## Selected passage
━━━━━━━━━━━━━━━━━━━━━━━━━━━━━━
Figure 1.

Scheme of enrolled healthy and Multiple Sclerosis vaccine recipients and collected samples. A schematic representation of the number of study participants and timeline of sample collection are depicted. At each time point, performed assays are reported. All enrolled subjects did not undergo SARS‐CoV‐2 infection during the study period. (a) Healthy subjects (HS, n = 20) were enrolled before and after undergoing administration of the 3 doses of the Pfizer‐BioNTech BNT162b2 mRNA‐based anti‐COVID‐19 vaccine. Peripheral blood mononuclear cells (PBMC) and serum samples from longitudinal peripheral blood withdrawals were collected at the following time points: immediately before the first dose (T1), 1 day and 30 days after the first vaccine dose (T1 + 1d and T1 + 30d, respectively), 1 day and 30 days after the second vaccine dose (T2 + 1d and T2 + 30d), as well as right before and 1 day and 30 days after the third boosting dose (T3, T3 + 1d and T3 + 30d). (b) People with relapsing remitting Multiple Sclerosis (pwMS, n = 22) were enrolled before and after undergoing administration of the first 2 doses of the Pfizer‐BioNTech BNT162b2 mRNA‐based anti‐COVID‐19 vaccine. Peripheral blood mononuclear cells (PBMC) and serum samples were longitudinally collected before first dose (T1) and after 1 day or 30 days from second dose of Pfizer‐BioNTech BNT162b2 mRNA‐based anti‐COVID‐19 vaccine (T2 + 1d and T2 + 30d, respectively).
━━━━━━━━━━━━━━━━━━━━━━━━━━━━━━
## Dataset records

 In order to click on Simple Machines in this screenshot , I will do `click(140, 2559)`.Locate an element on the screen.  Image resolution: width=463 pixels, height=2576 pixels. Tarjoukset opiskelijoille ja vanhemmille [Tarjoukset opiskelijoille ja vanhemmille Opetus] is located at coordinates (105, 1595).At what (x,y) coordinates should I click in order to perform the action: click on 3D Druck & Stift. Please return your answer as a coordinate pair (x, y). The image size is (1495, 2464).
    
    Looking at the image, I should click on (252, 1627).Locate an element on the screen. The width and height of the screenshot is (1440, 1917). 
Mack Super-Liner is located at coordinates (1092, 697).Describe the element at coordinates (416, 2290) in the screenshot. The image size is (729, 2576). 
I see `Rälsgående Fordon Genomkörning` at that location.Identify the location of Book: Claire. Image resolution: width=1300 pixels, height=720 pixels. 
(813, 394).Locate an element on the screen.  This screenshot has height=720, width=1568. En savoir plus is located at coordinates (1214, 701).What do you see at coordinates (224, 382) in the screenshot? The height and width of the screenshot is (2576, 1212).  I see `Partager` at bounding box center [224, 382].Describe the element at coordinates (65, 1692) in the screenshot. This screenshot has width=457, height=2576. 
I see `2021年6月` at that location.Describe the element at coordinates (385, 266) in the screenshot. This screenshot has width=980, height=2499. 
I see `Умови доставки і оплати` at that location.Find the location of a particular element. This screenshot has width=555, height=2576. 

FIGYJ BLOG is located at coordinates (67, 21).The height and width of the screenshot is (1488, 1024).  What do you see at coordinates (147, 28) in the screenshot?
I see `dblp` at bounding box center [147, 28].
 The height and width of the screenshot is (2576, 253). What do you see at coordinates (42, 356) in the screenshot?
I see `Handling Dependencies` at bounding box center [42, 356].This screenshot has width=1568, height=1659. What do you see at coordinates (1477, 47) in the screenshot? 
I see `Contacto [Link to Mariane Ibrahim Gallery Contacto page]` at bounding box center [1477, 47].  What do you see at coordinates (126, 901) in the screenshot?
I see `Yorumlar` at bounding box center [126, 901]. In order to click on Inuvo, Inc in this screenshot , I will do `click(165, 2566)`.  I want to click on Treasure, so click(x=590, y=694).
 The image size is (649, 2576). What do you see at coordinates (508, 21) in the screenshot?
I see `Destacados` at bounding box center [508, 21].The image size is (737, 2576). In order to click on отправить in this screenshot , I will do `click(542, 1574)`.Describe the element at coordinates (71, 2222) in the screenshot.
━━━━━━━━━━━━━━━━━━━━━━━━━━━━━━
## Questions to answer
1) List every sample collection time point that the figure caption gives for the healthy subjects, using its labels.
2) According to the figure caption, how many people with relapsing remitting Multiple Sclerosis were enrolled?
3) For each statement, say whether it agrees with the figure caption, and quote the words that decide it.
(a) The people with Multiple Sclerosis received all three vaccine doses during the study.
(b) No enrolled subject had a SARS‐CoV‐2 infection during the study period.
(c) Only serum samples were collected from the healthy subjects.

## Solutions to the tasks
1) T1, T1 + 1d, T1 + 30d, T2 + 1d, T2 + 30d, T3, T3 + 1d, T3 + 30d

2) 22 (n = 22).

3)
(a) No: "undergoing administration of the first 2 doses of the Pfizer‐BioNTech BNT162b2 mRNA‐based anti‐COVID‐19 vaccine"
(b) Yes: "All enrolled subjects did not undergo SARS‐CoV‐2 infection during the study period."
(c) No: "Peripheral blood mononuclear cells (PBMC) and serum samples from longitudinal peripheral blood withdrawals were collected"